While the general idea of the posts is as far as I can gather, to remember those who passed away in tragic accidents - the specificities and general tone of the articles I find objectionable.
The article on Atul Vyas, a bright med-school aspirant is essentially the AP article on him supplemented by the blogger's own jarringly disproportionate emotional reaction to those details. For someone who came to know of Atul's existence only after his death, the "my heart turned to mush" reaction is a bit much.
Yes, Atul Vyas was an Indian twenty year old boy who loved waking up late and weird dancing, and was well-loved in general. He was bright and smart and while it is generally acknowledged that his passing was a loss to the world, I believe that as long as we did not know him, this whole "he was an
Indian victim, and we are all Indian so, of course, we will all behave like we all knew him in person" reaction is extremely patronising, and by virtue of such, certainly disrespectful to the deceased himself, whose identity was certainly more than the cloyingly cutesy stereotyped-twenty-year old image that is being projected to generate mass emotion in all his "brother Indian expats". Not to mention how annoying this must be for all his friends and family, the people who genuinely knew him and miss him for the person he was.
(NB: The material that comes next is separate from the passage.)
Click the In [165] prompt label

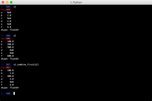(6, 7)
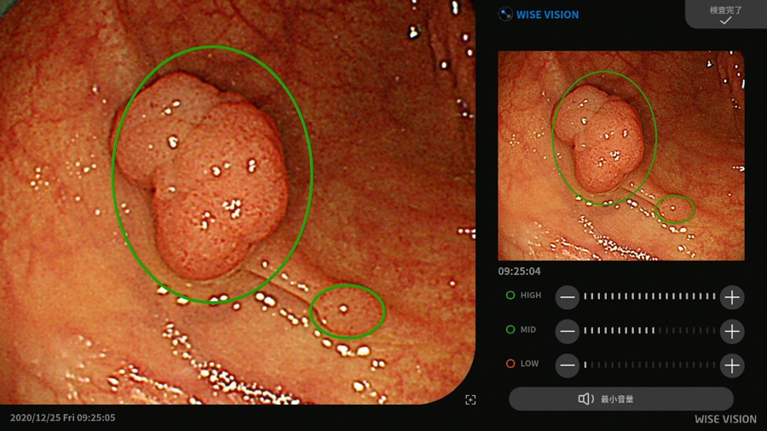Viewport: 767px width, 431px height.
Task: Click the fullscreen focus icon near endoscope view
Action: pos(470,399)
This farce is taken about a couple hundred steps further in the article on Meenal, who the blogger has adopted as her - wait for it -
"Choti Behan". Meenal's love for earrings and icecream have been lovingly culled from, of all things, her orkut profile, and all her scraps have been carefully examined and appropriately sobbed over by the blogger. The whole article has the approach of a hastily researched 'Human Interest' project (1 orkut profile, 1 newspaper article, 3 blogposts) tossed with as much overdramatic breast-beating as discretion will allow.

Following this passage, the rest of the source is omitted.